Ningguang let out a quiet sound that was not quite a laugh. The expression that accompanied it was the expression of someone watching a situation unfold in a direction they had fully anticipated and find entertaining.

"He is making overtures," she said.

"Very polite overtures," Dashi added, with feeling.

Ryen drummed his fingers on the table once, thinking.

"Tell them I am back in Liyue." He looked at Zhongli. "And tell them that when the Prince arrives, he goes to Rex Lapis first. There is a contractual conversation to be had before the meeting with me takes place."

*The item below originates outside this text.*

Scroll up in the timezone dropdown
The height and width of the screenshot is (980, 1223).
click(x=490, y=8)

The quality of Zhongli's expression shifted in a direction that was specifically satisfaction, which on his face was nearly imperceptible and entirely real.

"Acceptable," he said.

Ryen waved his hand. "And tell the Lector, the audience will happen. Not today, because I have just returned and I am going to rest before I have important conversations. But the message is received and the Prince can come."

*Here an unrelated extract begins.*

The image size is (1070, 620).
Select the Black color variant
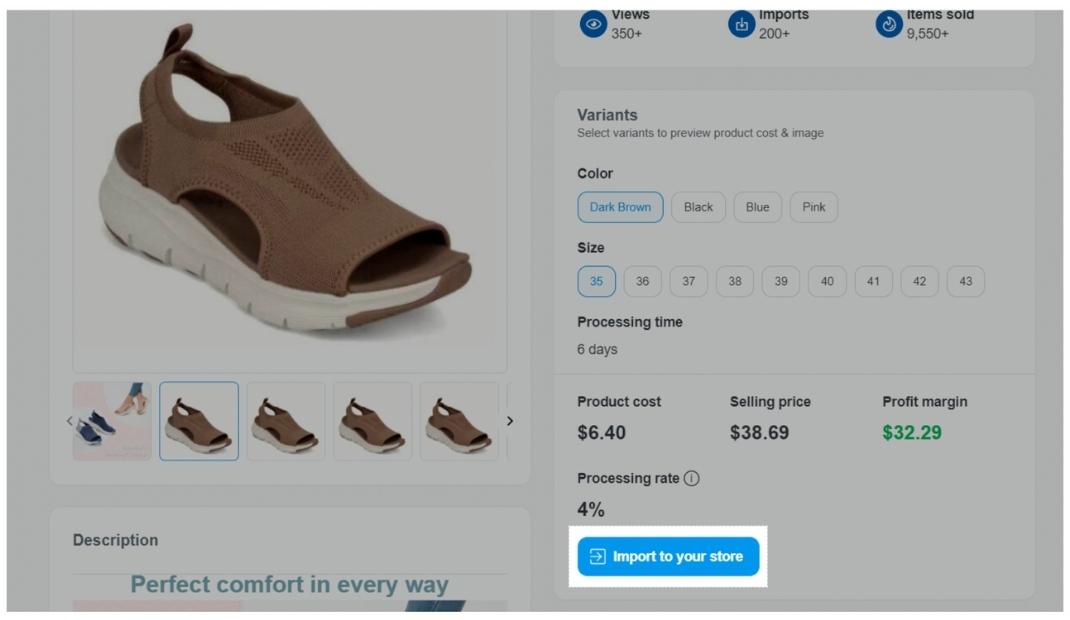click(698, 208)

He looked around the room.

"The Abyss Order is not a threat to us right now. What they are is someone who wants something and is trying to figure out how to ask for it politely." He paused. "We will hear what they want. We will decide what we are willing to give. It will be a productive meeting."

"You are certain about this?" Jean asked, with the careful quality of someone who had not been through enough encounters with the Abyss Order to make assumptions.

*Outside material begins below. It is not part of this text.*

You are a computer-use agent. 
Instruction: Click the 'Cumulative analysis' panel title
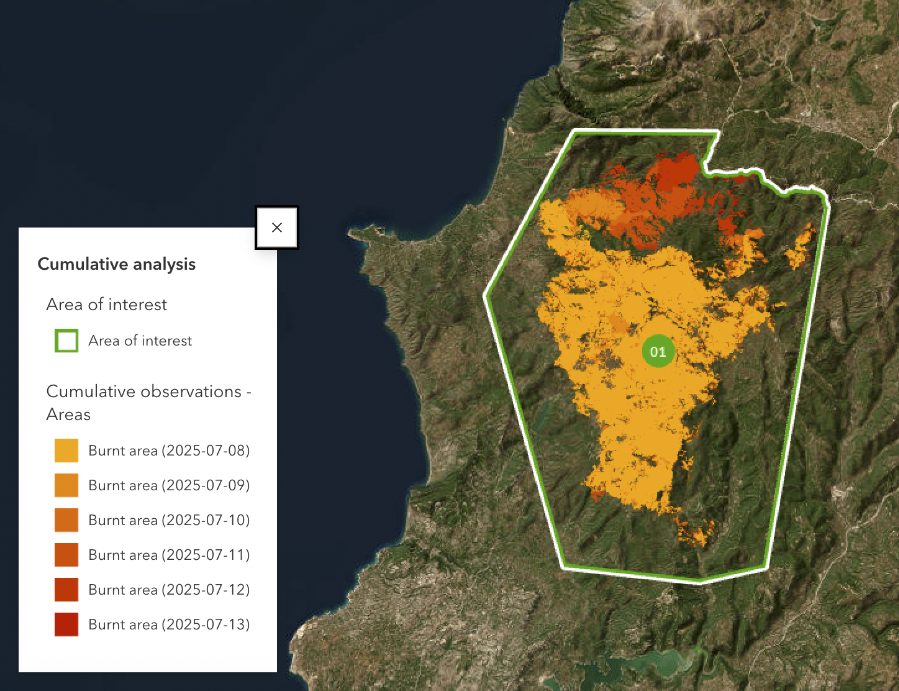116,265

"He is coming here because he needs something we have and he has run out of other options." Ryen's tone was the unhurried certainty of someone who has already run the calculation. "People who come in that posture are people you can work with. The ones to worry about are the ones who come in thinking they have leverage."

He stood and stretched.

"Let him wait a day. It will not hurt him, and it will make the opening of the meeting more honest."

Dashi gave a short nod and was gone in a pulse of lightning.

Zhongli watched the path he had taken with an expression that suggested several things at once about the quality of his retirement and the frequency with which it was being interrupted by contractual violations, all of which he was going to address in the appropriate order with the appropriate authority.

Ryen noted this.

"You will get your Geo Punishment," he said. "I promised."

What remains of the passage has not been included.